WHAT IS REQUIRED - Can you reproduce the Bizarre Book Club post below in full, word for word?

Bizarre Book Club: Scary Grandpa, Surreal Stories, Puppet Overlords And Sci Fi

Hello my little sugar cubes dangled over a glass of absinthe. My friend Steve and I have once again created our own writer and artist’s retreat as we have strict deadlines to get things finished, but I have still managed to read some peculiar books.

Cartoons In The Suicide Forest by Leza Cantoral

This is a bizarre and beautifully poetic book about some dark things. Leza takes inspiration from same sex Russian marriage, Jean Cocteau’s beauty and the beast, Mexican folklore and underground sex slave cults among other things and gives them an erotically feminine fairy tale twist. I enjoyed the ‘real world’ stories as much as the surreal, a good example being a relationship failing amidst heroine dependence. Pretty!

Word and element pointing rows -
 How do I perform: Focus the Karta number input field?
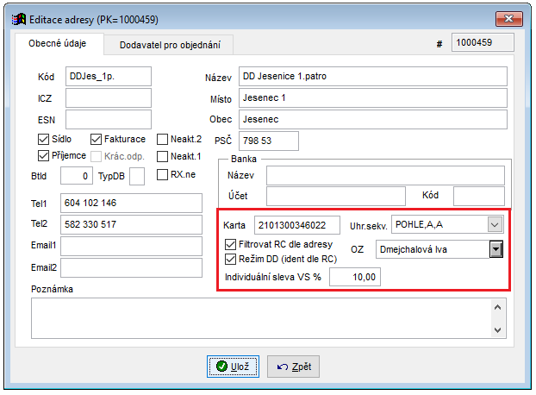(291, 225)
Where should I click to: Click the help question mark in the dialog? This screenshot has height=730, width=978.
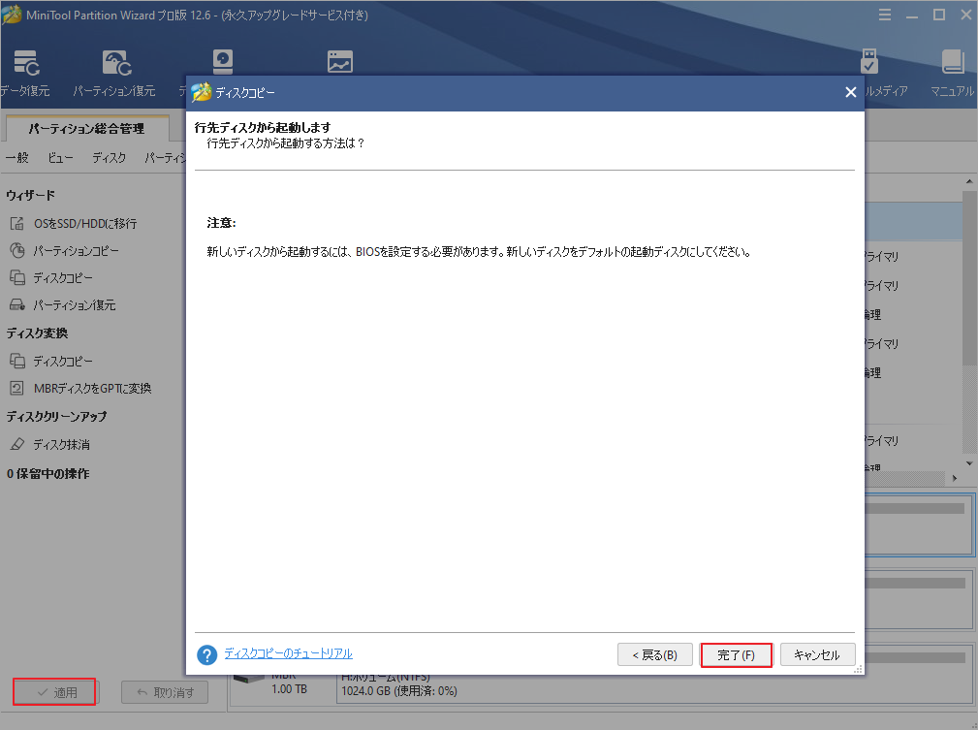coord(205,653)
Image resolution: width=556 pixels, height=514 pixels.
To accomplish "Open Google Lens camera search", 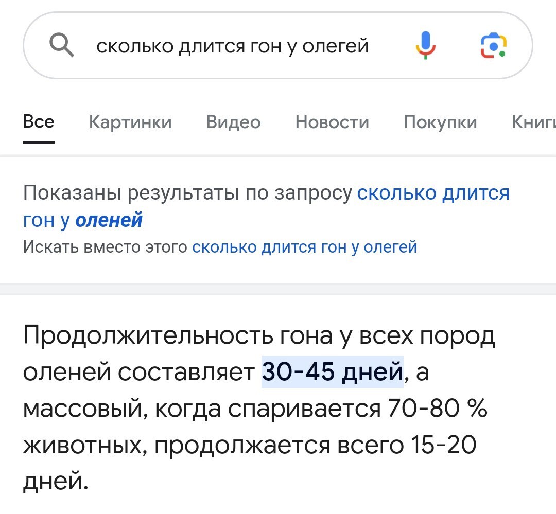I will click(x=493, y=46).
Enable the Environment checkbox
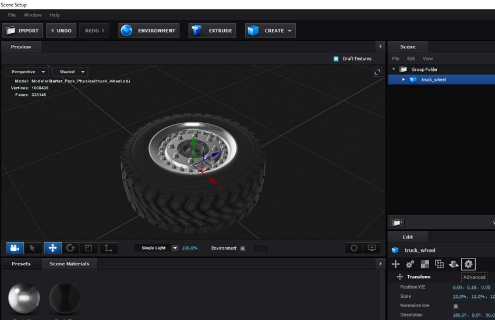This screenshot has width=495, height=320. point(243,248)
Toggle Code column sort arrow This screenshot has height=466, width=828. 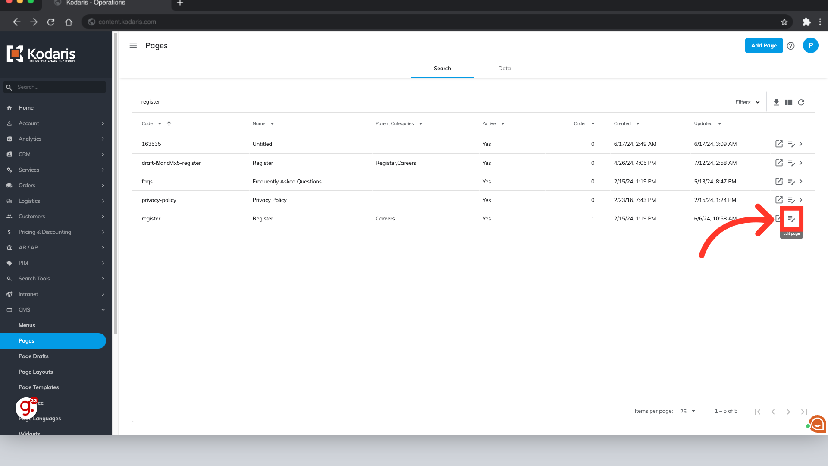(169, 123)
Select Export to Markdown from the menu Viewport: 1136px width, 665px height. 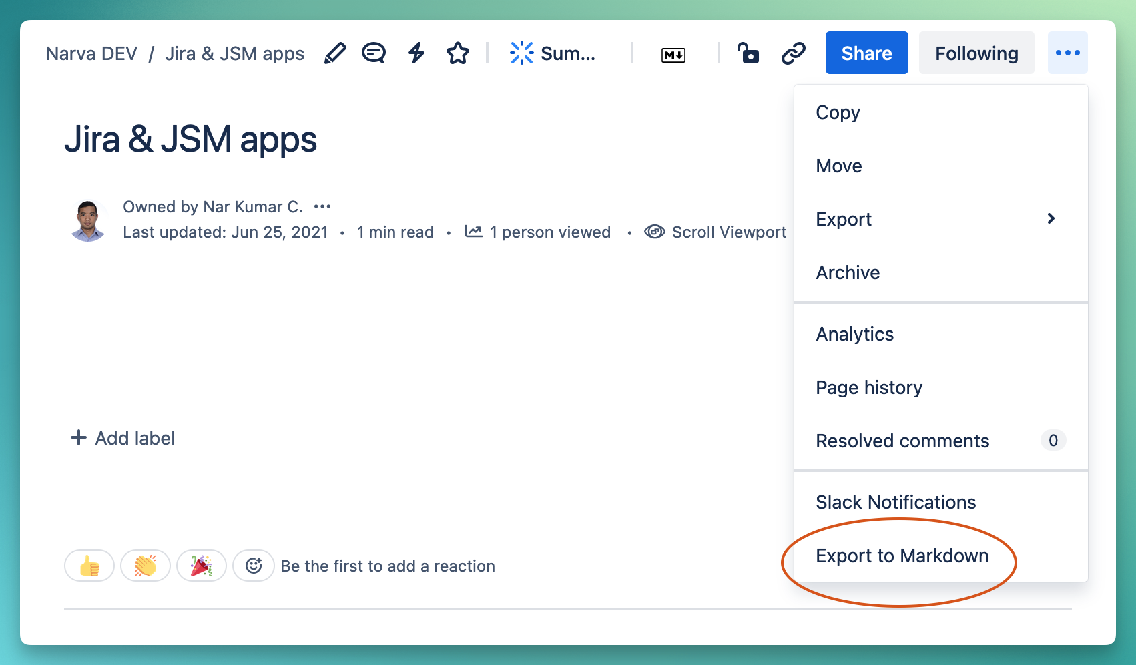click(902, 556)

TASK OUTPUT -
Bizarre Book Club: Scary Grandpa, Surreal Stories, Puppet Overlords And Sci Fi

Hello my little sugar cubes dangled over a glass of absinthe. My friend Steve and I have once again created our own writer and artist’s retreat as we have strict deadlines to get things finished, but I have still managed to read some peculiar books.

Cartoons In The Suicide Forest by Leza Cantoral

This is a bizarre and beautifully poetic book about some dark things. Leza takes inspiration from same sex Russian marriage, Jean Cocteau’s beauty and the beast, Mexican folklore and underground sex slave cults among other things and gives them an erotically feminine fairy tale twist. I enjoyed the ‘real world’ stories as much as the surreal, a good example being a relationship failing amidst heroine dependence. Pretty!